▶ [What you will do] From the line with "Given: Click the" to the line with "This screenshot has width=318, height=201.", output every line below exactly, both ends included. Skip the pictures.

▶ [Data records]

★ ★ ★ ★ ★

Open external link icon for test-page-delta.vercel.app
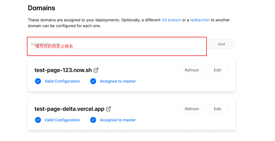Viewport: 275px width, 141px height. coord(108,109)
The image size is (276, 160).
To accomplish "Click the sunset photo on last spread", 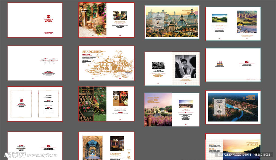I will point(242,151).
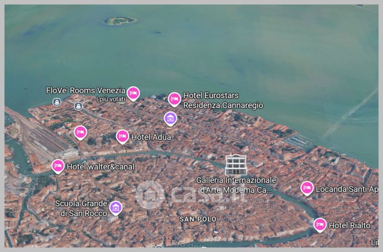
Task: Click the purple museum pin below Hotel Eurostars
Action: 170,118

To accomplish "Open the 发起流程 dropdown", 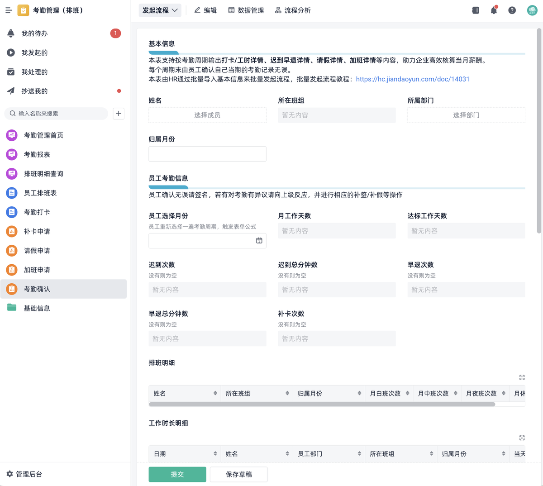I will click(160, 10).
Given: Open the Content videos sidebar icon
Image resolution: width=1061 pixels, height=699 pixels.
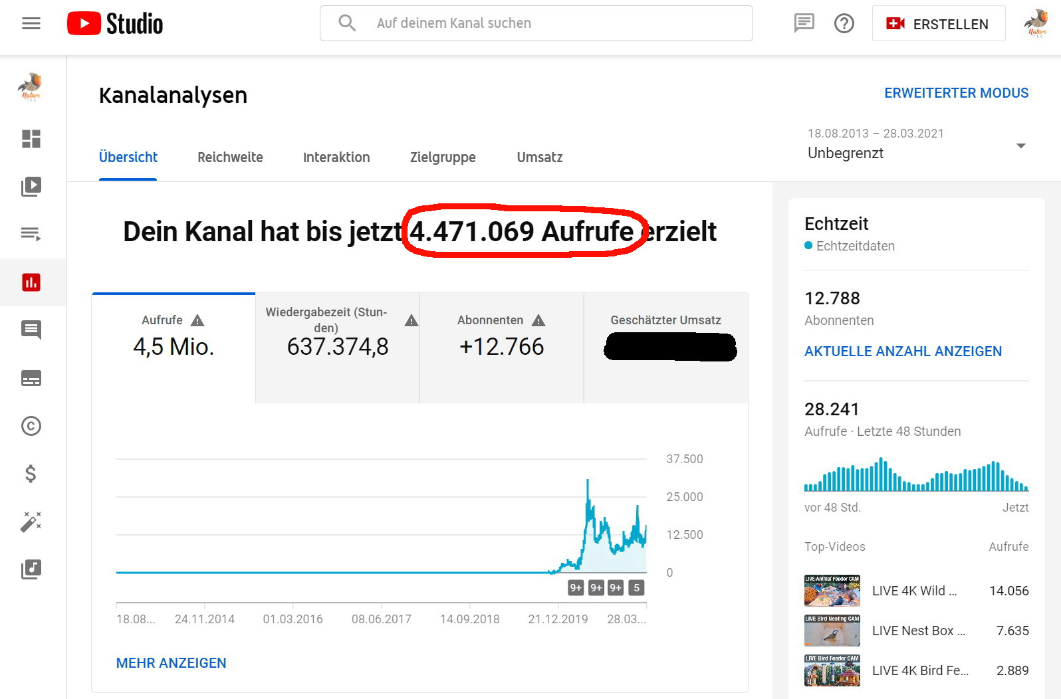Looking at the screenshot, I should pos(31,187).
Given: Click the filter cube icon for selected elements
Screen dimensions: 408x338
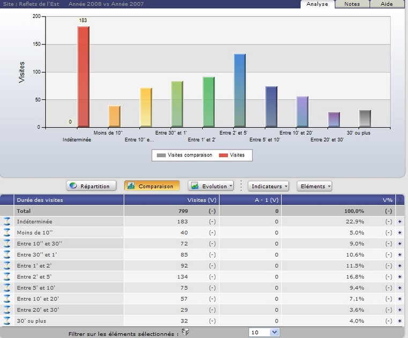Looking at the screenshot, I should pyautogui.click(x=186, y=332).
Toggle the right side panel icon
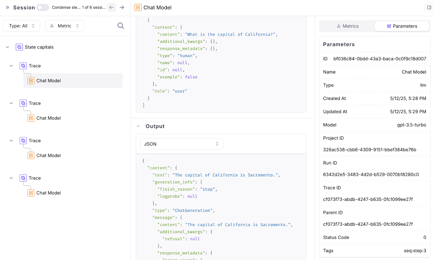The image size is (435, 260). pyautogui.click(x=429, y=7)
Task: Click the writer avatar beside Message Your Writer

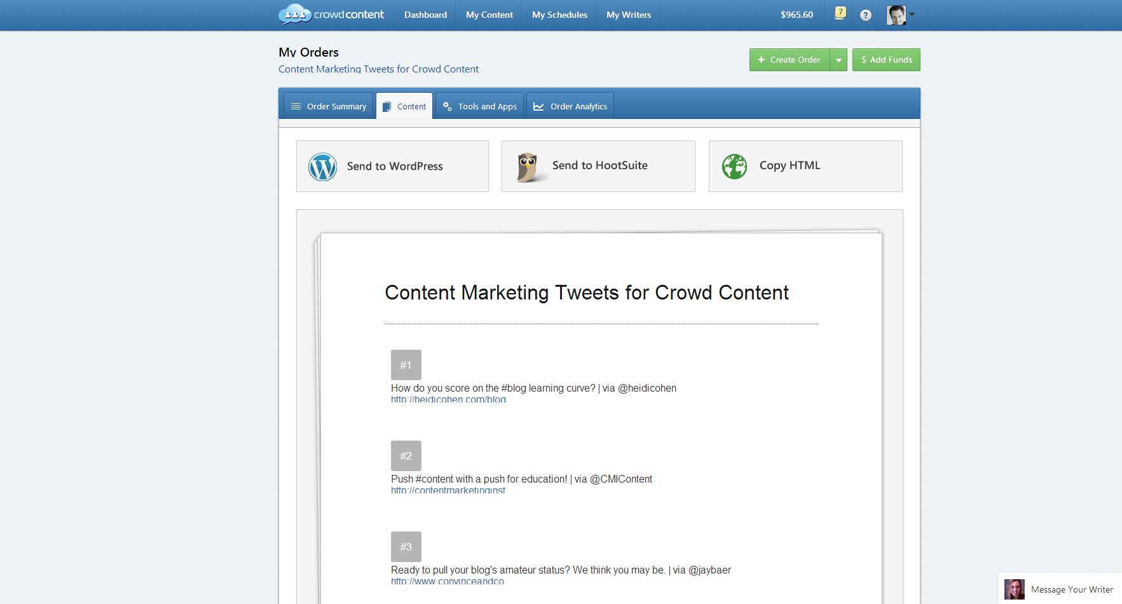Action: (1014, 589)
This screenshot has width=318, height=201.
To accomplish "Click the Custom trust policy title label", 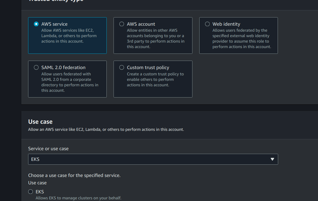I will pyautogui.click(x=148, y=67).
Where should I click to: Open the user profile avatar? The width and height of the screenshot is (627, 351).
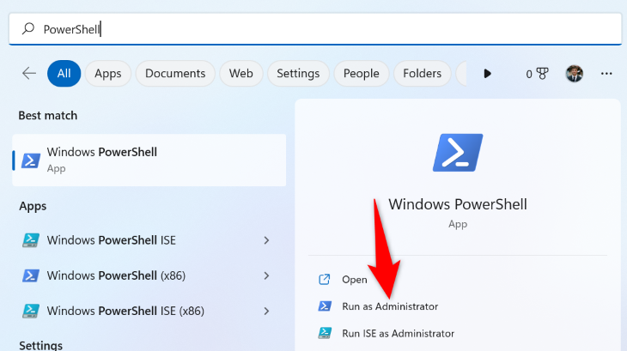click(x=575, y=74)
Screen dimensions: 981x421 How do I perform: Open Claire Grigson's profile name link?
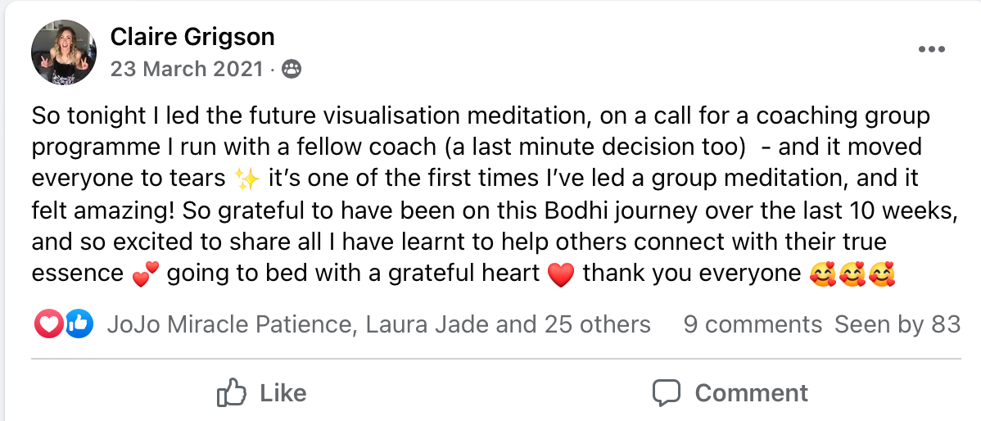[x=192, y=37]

★ ★ ★ ★ ★

▶ [Exercise response]
Given: Click the filter cube icon for selected elements
Screen dimensions: 408x338
Looking at the screenshot, I should pyautogui.click(x=186, y=332).
Toggle the right side panel icon
The image size is (435, 260). pyautogui.click(x=429, y=7)
Task: Click the writer avatar beside Message Your Writer

Action: (1014, 589)
This screenshot has width=318, height=201.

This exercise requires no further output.